Então, neste contexto de terra, de mundo, qual é mesmo a nossa função como sal?

Por demasiadas vezes, respondi que a função consistia somente em emprestar higidez à matéria a ser salgada, ou seja, o sal teria uma função transmissora de vida, de saúde e conservação.

Sim, mas a função do sal não consiste apenas em transmitir higidez; a principal função do sal é a de preservar, impedir a decomposição. Ou seja, a função mais destacada do sal, é muito mais significativa do que temperar e dar sabor.

Devemos indagar por quantas vezes temos cumprido o nosso papel, como agentes que estão aqui a fim de impedir esse processo de putrefação e decadência do mundo.

A atuação da igreja como sal da terra deve ser num sentido muito mais pessoal. Cada crente agindo através de sua vida, como indivíduo, através do seu caráter, simplesmente por ser o homem que é, em cada área na qual se encontre.

Deixa eu lhe dizer uma coisa, basta ser o que você é “um crente”, e através de sua vida, de seu caráter e de seu comportamento, estará “controlando” o mal que se manifesta nas pessoas ao seu redor, onde quer que esteja no momento, inclusive na qualidade de cidadão do país onde vive.

Devemos nos certificar que possuímos essa qualidade essencial representada pelo sal, e que, por causa do que somos, sirva de repressor, de controle, de combate, que atue sobre a sociedade, preservando-a de uma imundícia inundante.

A principal dificuldade é que há um número reduzido de pessoas verdadeiramente convertidas, e que alguns de nós não exibem as qualidades que são simbolizadas pelo sal com intensidade suficiente. O nosso sal tem perdido o seu sabor, em todas as classes; e não mais estamos influenciando e “controlando” nossos semelhantes incrédulos.

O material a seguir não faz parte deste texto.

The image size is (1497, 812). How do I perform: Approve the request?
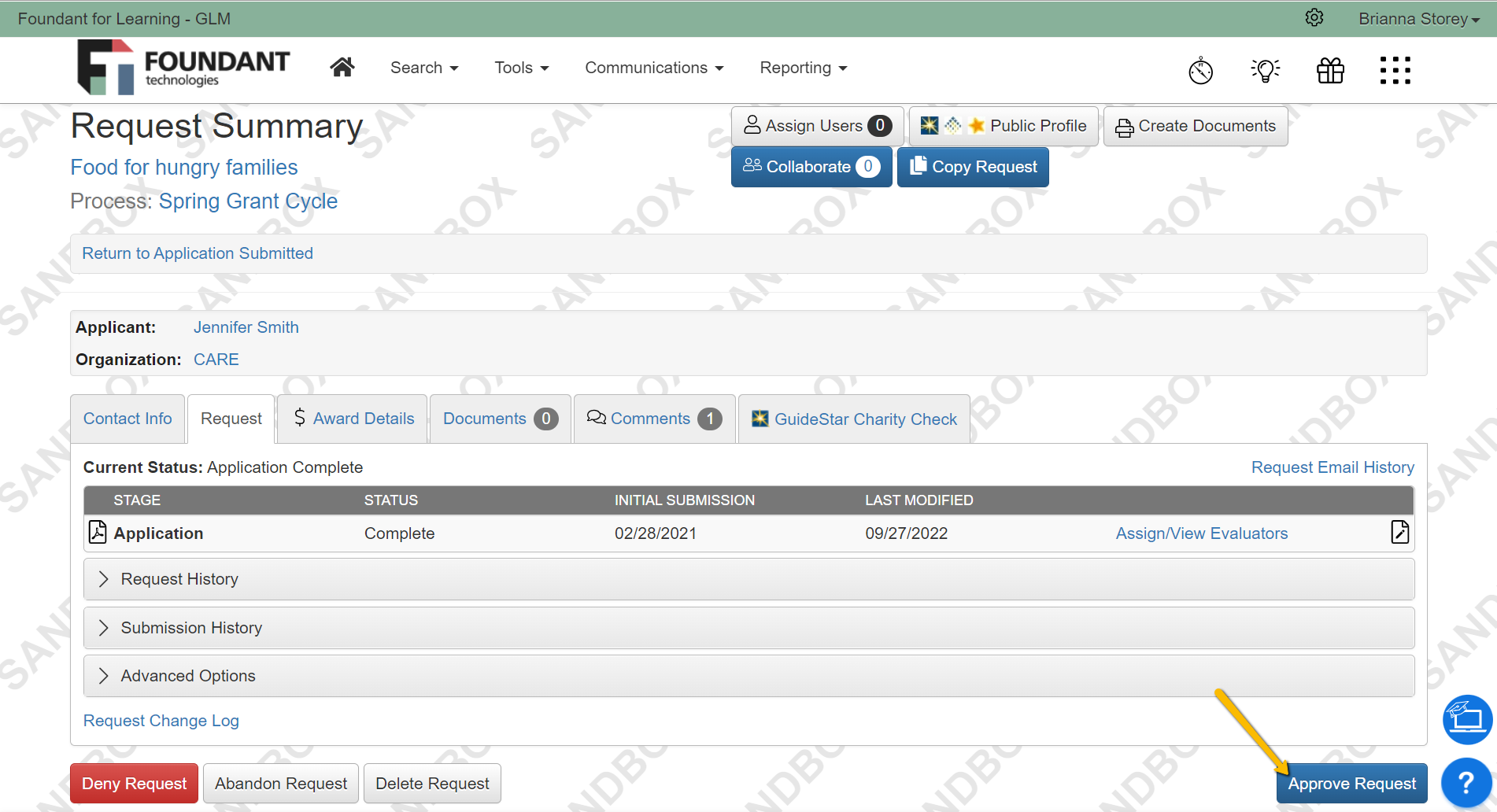[1351, 783]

Me permita fazer esta comparação: Quando, eu e você, crentes autênticos, salvos pelo sangue de Jesus, trabalhamos como um simples operário, e estamos sendo transformados dia a dia pelo Espirito Santo, “eu e você”, afetamos todas as pessoas ao nosso redor.

É dessa maneira que podemos agir como sal da terra, em uma época como a nossa.